WHAT YOU HAVE TO DO: Which lines hold the word "Toggle"? Copy each of them from the material.

::: TASK INPUTS :::

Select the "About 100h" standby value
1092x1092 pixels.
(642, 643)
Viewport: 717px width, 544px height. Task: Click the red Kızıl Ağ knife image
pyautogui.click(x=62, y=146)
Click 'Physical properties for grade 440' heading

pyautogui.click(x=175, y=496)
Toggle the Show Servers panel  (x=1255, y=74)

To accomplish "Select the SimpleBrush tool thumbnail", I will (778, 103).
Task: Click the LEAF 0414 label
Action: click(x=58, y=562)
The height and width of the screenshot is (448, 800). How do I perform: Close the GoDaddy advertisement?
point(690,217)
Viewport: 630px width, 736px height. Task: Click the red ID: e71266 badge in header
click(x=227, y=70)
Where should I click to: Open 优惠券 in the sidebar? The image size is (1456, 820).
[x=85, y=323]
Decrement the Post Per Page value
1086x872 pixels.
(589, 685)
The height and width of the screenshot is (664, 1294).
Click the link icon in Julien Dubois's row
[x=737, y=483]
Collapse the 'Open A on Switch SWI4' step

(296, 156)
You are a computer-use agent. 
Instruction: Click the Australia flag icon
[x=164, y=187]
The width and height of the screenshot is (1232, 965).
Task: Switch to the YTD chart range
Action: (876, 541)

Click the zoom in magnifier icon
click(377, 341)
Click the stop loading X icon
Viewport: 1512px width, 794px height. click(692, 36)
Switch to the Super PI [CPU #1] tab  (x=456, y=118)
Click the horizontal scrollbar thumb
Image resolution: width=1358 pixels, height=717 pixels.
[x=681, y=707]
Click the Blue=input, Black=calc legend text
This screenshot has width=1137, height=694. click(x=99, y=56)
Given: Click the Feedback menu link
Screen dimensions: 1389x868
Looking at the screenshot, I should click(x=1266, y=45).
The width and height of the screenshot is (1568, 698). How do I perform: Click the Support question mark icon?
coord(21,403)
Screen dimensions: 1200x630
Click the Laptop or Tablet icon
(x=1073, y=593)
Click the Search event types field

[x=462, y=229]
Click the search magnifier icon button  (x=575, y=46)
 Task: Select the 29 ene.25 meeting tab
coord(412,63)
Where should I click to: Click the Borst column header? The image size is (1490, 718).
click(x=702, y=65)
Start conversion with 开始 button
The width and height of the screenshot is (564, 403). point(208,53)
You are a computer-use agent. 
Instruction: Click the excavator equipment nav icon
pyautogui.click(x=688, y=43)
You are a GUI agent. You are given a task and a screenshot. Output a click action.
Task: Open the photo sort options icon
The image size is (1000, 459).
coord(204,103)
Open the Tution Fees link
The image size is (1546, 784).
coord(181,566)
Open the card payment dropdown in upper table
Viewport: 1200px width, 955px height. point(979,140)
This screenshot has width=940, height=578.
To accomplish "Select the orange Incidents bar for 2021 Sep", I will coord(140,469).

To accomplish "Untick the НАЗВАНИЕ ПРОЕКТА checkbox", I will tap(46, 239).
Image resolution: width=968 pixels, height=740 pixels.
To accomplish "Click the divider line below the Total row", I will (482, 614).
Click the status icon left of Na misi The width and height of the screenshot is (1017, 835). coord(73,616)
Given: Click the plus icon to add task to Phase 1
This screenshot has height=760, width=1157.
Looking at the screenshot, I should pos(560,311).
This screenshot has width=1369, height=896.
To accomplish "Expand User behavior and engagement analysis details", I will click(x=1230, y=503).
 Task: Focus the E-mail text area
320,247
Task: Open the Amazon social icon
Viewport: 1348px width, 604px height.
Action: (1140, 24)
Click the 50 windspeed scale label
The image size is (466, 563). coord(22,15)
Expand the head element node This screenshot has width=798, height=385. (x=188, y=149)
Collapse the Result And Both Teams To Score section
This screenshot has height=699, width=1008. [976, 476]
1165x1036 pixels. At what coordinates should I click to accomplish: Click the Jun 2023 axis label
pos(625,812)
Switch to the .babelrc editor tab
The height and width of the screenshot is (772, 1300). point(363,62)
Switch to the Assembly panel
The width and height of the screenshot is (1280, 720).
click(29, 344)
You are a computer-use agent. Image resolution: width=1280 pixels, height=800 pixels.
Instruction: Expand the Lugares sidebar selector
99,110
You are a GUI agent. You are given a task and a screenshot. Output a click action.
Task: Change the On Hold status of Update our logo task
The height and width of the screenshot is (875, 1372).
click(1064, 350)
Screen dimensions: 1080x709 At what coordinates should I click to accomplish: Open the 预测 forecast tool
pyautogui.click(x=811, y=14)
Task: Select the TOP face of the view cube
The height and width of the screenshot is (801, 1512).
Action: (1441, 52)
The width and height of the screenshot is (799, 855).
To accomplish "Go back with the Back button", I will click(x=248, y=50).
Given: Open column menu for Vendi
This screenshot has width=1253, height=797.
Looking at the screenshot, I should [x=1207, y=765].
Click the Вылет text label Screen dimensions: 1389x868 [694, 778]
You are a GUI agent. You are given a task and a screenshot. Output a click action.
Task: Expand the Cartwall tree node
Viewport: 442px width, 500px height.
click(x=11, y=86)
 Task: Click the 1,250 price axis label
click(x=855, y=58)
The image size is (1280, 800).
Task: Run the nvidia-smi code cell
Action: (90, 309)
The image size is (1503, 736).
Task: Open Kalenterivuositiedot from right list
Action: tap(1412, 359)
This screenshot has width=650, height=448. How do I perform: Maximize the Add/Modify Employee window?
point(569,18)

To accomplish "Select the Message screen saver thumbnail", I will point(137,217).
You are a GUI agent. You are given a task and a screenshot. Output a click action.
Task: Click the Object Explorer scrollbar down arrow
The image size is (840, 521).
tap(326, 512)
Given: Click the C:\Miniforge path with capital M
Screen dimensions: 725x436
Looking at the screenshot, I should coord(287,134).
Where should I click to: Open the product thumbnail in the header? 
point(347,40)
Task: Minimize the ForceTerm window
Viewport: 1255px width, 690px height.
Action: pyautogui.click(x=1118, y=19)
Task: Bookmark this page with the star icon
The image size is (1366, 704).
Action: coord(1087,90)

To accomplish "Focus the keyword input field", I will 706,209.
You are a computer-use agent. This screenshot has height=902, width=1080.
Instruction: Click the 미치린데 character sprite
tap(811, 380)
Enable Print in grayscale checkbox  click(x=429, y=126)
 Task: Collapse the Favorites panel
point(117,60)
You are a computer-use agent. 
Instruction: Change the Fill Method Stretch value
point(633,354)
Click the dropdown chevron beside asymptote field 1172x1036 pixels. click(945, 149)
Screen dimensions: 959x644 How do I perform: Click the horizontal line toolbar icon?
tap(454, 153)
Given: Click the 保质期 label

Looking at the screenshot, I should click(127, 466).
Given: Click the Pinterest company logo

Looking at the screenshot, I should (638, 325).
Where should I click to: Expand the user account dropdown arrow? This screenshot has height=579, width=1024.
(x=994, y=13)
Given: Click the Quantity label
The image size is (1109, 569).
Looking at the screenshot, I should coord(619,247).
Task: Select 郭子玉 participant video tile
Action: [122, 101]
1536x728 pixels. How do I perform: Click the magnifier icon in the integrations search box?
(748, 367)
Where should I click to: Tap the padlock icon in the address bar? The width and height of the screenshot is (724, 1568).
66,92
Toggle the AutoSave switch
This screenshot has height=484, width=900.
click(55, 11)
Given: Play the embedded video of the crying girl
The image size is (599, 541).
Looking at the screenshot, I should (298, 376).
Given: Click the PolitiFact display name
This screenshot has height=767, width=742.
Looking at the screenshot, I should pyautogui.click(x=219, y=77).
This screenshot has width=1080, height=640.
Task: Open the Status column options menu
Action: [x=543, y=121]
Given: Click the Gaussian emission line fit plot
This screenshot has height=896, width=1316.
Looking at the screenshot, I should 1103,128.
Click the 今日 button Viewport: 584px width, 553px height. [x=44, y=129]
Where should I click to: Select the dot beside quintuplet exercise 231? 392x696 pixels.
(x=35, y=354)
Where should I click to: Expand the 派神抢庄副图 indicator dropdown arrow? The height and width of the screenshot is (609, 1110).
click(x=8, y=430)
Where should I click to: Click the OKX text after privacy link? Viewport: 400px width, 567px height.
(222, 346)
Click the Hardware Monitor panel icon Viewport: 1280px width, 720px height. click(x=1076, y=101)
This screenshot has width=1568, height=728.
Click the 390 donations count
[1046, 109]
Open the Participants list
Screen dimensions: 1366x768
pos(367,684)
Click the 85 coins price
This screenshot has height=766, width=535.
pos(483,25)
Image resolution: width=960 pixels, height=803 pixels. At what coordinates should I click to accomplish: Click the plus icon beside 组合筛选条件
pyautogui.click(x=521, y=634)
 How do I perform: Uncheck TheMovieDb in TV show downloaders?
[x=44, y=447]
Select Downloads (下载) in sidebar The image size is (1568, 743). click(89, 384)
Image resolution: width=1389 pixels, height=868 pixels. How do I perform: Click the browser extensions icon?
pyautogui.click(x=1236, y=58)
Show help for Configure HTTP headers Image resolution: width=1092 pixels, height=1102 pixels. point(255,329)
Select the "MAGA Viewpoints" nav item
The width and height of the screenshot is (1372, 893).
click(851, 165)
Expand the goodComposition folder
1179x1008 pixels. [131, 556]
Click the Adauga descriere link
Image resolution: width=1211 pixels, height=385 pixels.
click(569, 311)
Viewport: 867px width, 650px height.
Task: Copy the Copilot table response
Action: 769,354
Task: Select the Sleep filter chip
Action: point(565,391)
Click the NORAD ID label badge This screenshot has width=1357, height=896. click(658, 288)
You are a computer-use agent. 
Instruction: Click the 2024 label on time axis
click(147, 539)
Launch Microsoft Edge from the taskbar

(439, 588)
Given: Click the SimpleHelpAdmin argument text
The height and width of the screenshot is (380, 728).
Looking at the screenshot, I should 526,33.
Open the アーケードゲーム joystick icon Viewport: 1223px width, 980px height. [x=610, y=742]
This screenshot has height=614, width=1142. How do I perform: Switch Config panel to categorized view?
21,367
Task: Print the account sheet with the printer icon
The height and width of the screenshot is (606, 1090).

:::

TASK OUTPUT:
Toggle the Show Servers panel  (x=1255, y=74)
Toggle the AutoSave switch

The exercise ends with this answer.